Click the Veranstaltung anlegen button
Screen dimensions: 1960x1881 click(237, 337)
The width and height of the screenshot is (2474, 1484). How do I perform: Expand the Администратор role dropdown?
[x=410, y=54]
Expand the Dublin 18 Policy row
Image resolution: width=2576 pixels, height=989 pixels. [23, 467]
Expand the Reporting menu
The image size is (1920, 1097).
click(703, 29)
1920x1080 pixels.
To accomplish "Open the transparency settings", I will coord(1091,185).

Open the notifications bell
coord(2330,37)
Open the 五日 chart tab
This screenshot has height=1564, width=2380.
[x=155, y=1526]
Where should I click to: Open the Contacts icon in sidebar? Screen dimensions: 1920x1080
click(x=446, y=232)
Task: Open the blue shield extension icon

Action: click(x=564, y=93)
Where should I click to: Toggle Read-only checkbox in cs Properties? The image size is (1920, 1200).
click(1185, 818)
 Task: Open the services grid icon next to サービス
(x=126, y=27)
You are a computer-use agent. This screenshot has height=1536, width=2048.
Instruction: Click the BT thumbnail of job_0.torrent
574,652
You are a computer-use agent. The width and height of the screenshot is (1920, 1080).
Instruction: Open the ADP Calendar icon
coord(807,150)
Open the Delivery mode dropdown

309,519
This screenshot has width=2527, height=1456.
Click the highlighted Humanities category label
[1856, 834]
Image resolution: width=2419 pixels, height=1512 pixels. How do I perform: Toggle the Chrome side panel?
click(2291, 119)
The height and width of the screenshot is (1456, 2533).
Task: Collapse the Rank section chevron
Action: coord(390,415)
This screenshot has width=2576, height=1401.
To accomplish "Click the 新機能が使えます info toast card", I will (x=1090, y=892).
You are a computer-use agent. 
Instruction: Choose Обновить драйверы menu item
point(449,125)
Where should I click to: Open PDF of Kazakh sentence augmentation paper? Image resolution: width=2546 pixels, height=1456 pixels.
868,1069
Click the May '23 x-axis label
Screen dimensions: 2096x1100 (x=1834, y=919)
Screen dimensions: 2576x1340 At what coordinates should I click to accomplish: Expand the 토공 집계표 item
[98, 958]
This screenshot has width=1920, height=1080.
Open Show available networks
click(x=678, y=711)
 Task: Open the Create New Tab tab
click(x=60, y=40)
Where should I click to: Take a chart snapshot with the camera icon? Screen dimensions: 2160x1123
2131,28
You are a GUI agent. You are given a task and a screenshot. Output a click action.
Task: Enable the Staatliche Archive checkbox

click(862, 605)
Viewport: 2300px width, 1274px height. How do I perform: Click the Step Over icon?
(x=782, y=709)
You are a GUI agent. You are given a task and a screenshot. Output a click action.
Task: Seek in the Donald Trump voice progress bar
◆ ◆ ◆ ◆
# Task details
Restate the entries above. Match them exactly.

# Solution to this exercise
Click the Veranstaltung anlegen button
Screen dimensions: 1960x1881 click(237, 337)
The width and height of the screenshot is (2474, 1484). How do I perform: Expand the Администратор role dropdown?
[x=410, y=54]
Expand the Dublin 18 Policy row
Image resolution: width=2576 pixels, height=989 pixels. [23, 467]
Expand the Reporting menu
The image size is (1920, 1097).
click(703, 29)
1920x1080 pixels.
To accomplish "Open the transparency settings", I will coord(1091,185).

Open the notifications bell
coord(2330,37)
Open the 五日 chart tab
This screenshot has height=1564, width=2380.
[x=155, y=1526]
Where should I click to: Open the Contacts icon in sidebar? Screen dimensions: 1920x1080
click(x=446, y=232)
Task: Open the blue shield extension icon

Action: click(x=564, y=93)
Where should I click to: Toggle Read-only checkbox in cs Properties? The image size is (1920, 1200).
click(1185, 818)
 Task: Open the services grid icon next to サービス
(x=126, y=27)
You are a computer-use agent. This screenshot has height=1536, width=2048.
Instruction: Click the BT thumbnail of job_0.torrent
574,652
You are a computer-use agent. The width and height of the screenshot is (1920, 1080).
Instruction: Open the ADP Calendar icon
coord(807,150)
Open the Delivery mode dropdown

309,519
This screenshot has width=2527, height=1456.
Click the highlighted Humanities category label
[1856, 834]
Image resolution: width=2419 pixels, height=1512 pixels. How do I perform: Toggle the Chrome side panel?
click(2291, 119)
The height and width of the screenshot is (1456, 2533).
Task: Collapse the Rank section chevron
Action: coord(390,415)
This screenshot has width=2576, height=1401.
To accomplish "Click the 新機能が使えます info toast card", I will (x=1090, y=892).
You are a computer-use agent. 
Instruction: Choose Обновить драйверы menu item
point(449,125)
Where should I click to: Open PDF of Kazakh sentence augmentation paper? Image resolution: width=2546 pixels, height=1456 pixels.
868,1069
Click the May '23 x-axis label
Screen dimensions: 2096x1100 (x=1834, y=919)
Screen dimensions: 2576x1340 At what coordinates should I click to accomplish: Expand the 토공 집계표 item
[98, 958]
This screenshot has width=1920, height=1080.
Open Show available networks
click(x=678, y=711)
 Task: Open the Create New Tab tab
click(x=60, y=40)
Where should I click to: Take a chart snapshot with the camera icon? Screen dimensions: 2160x1123
2131,28
You are a GUI agent. You are given a task and a screenshot. Output a click action.
Task: Enable the Staatliche Archive checkbox

click(862, 605)
Viewport: 2300px width, 1274px height. How do I perform: Click the Step Over icon?
(x=782, y=709)
You are a GUI agent. You are given a task and a screenshot. Output a click action.
Task: Seek in the Donald Trump voice progress bar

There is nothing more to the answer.